begin Extracted data
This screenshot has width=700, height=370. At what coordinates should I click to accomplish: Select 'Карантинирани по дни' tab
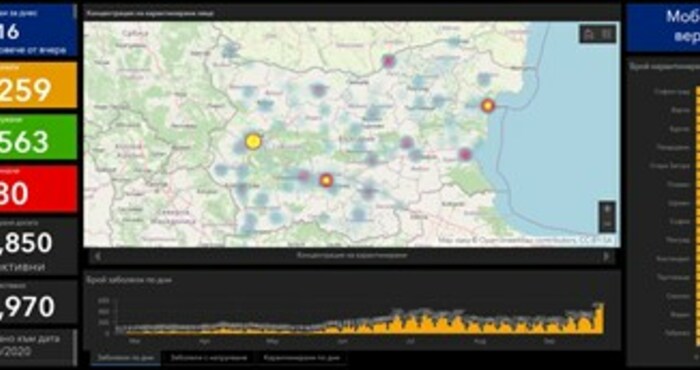[301, 358]
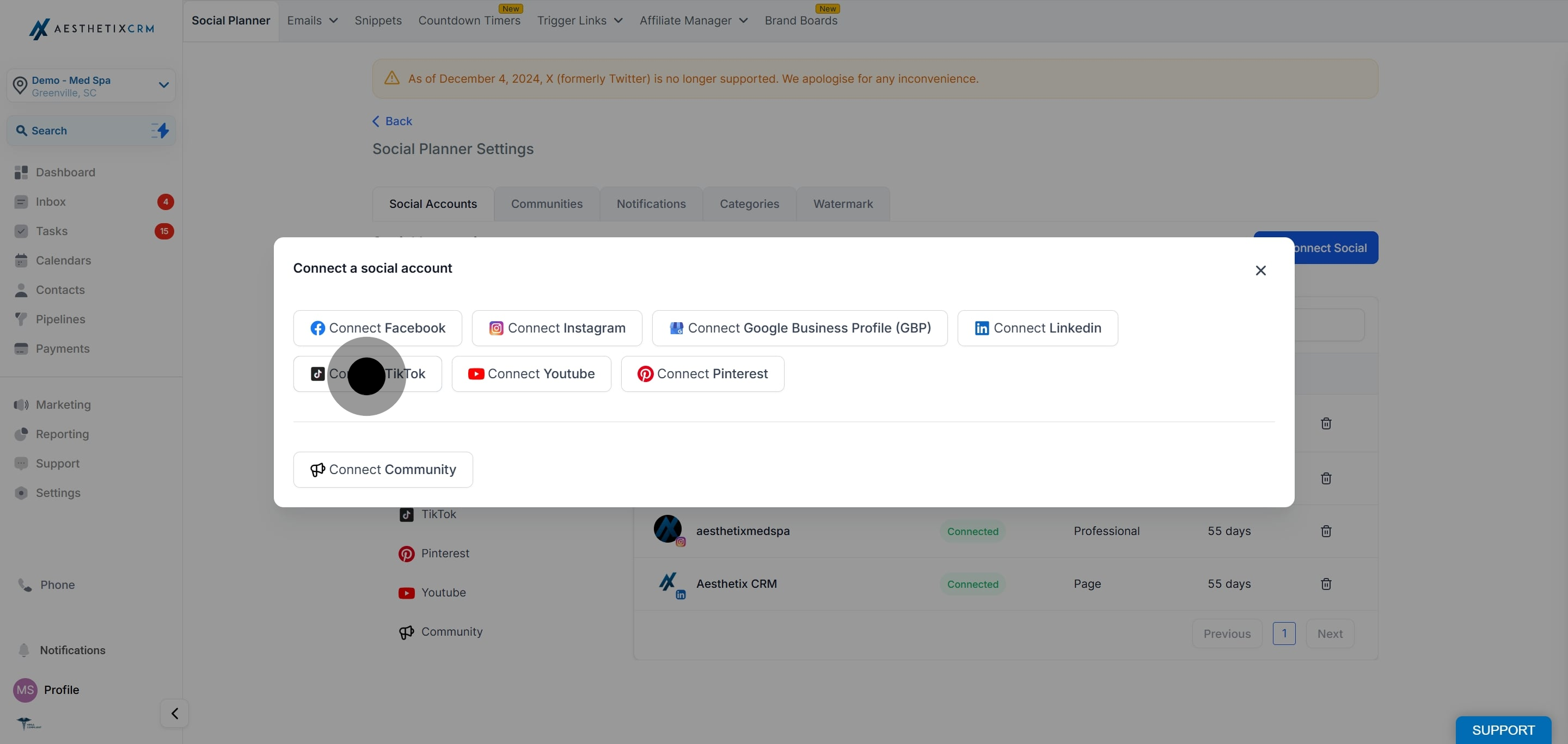Click the trash icon for Aesthetix CRM row
Screen dimensions: 1568x744
tap(1326, 584)
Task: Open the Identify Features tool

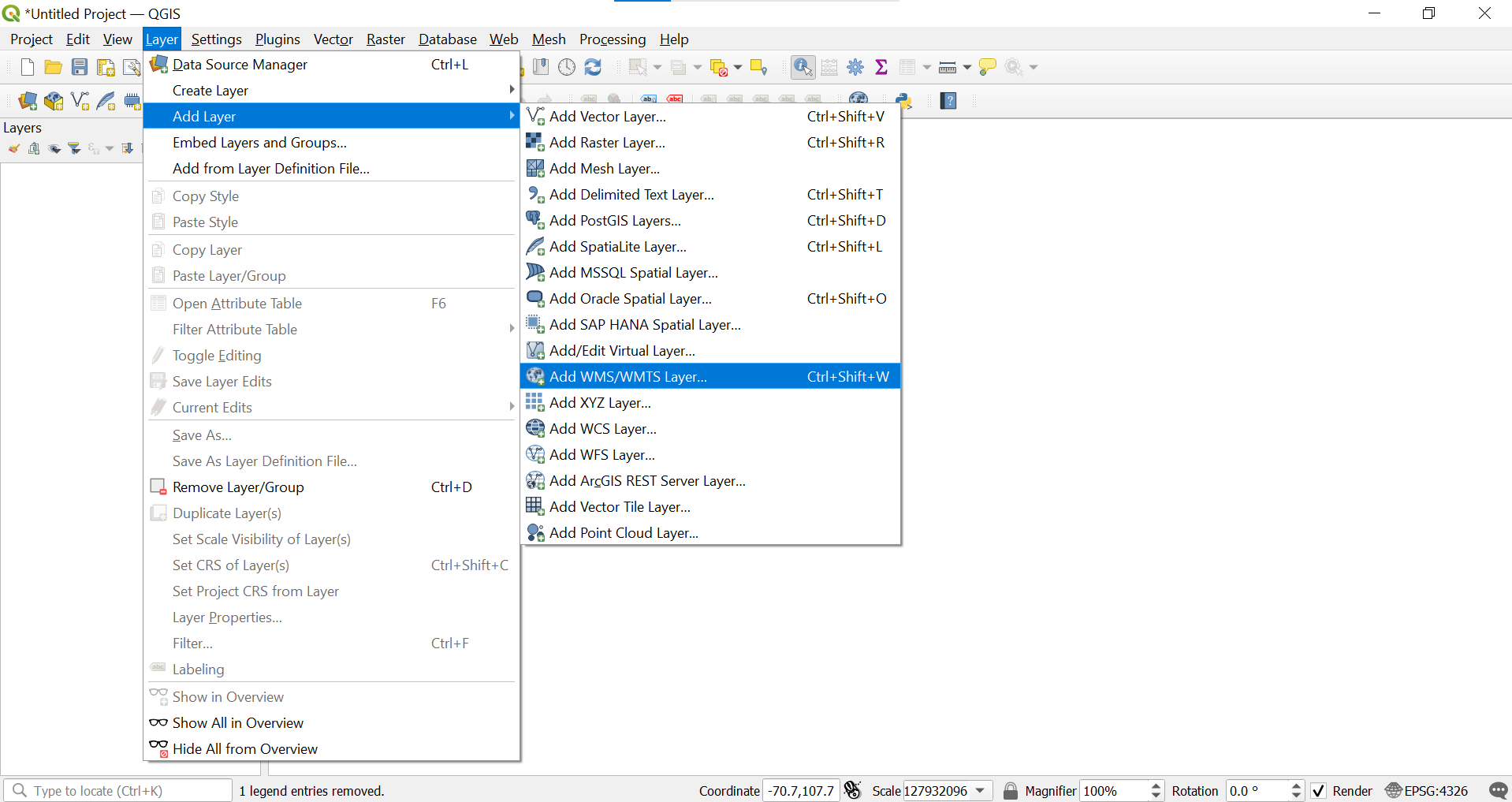Action: click(x=803, y=68)
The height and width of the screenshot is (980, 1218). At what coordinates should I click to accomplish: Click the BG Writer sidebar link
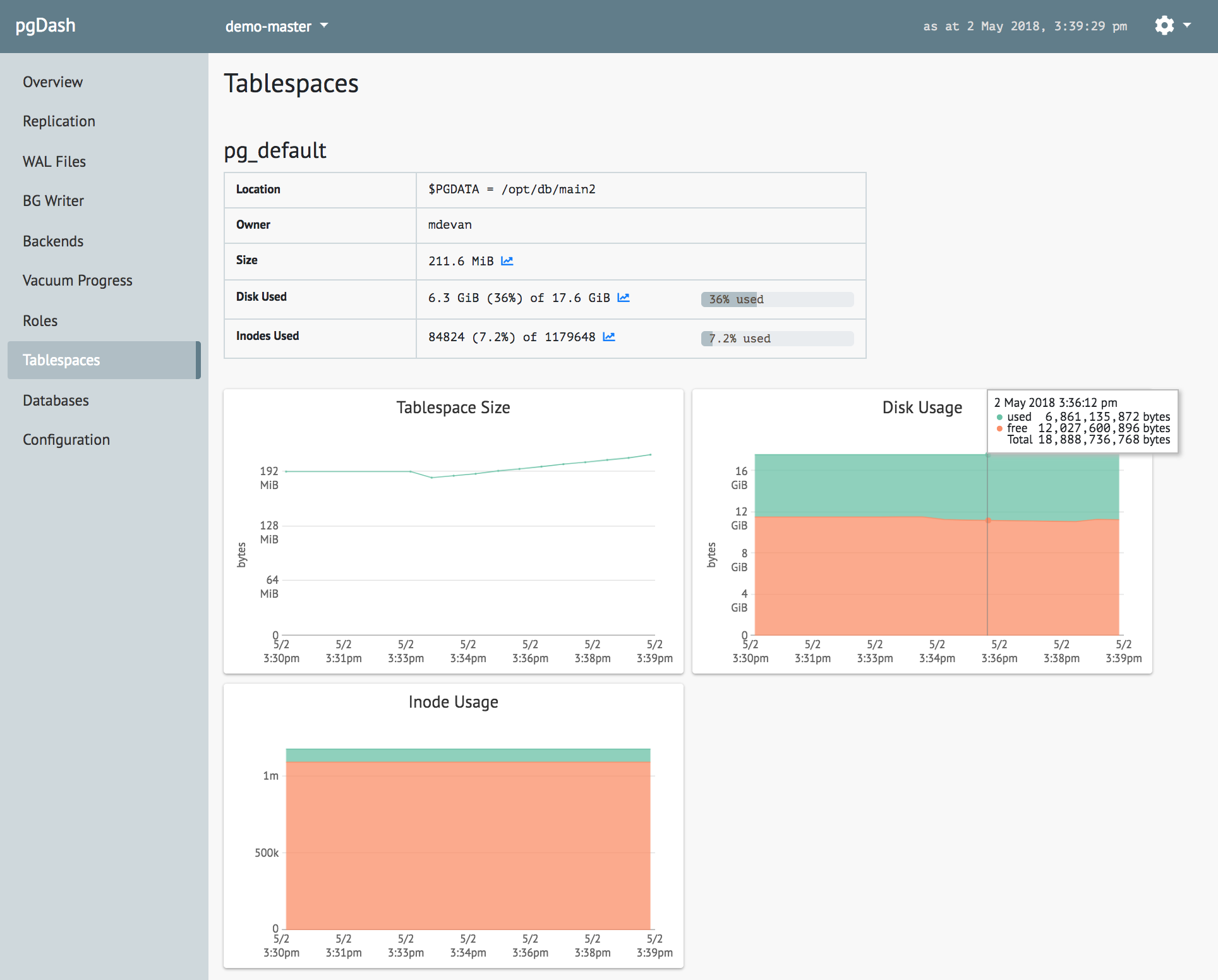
end Extracted data
## Exercise brief
Convert these lines into a Markdown table with the columns "Row" and "Line," numbering each row and skipping blank lines. Leave the pictures out.

## The reply
| Row | Line |
|---|---|
| 1 | This screenshot has width=700, height=370. At what coordinates should I click to accomplish: Select 'Карантинирани по дни' tab |
| 2 | [301, 358] |
| 3 | Click the trash icon for Aesthetix CRM row |
| 4 | Screen dimensions: 1568x744 |
| 5 | tap(1326, 584) |
| 6 | Task: Open the Identify Features tool |
| 7 | Action: click(x=803, y=68) |
| 8 | The height and width of the screenshot is (980, 1218). At what coordinates should I click to accomplish: Click the BG Writer sidebar link |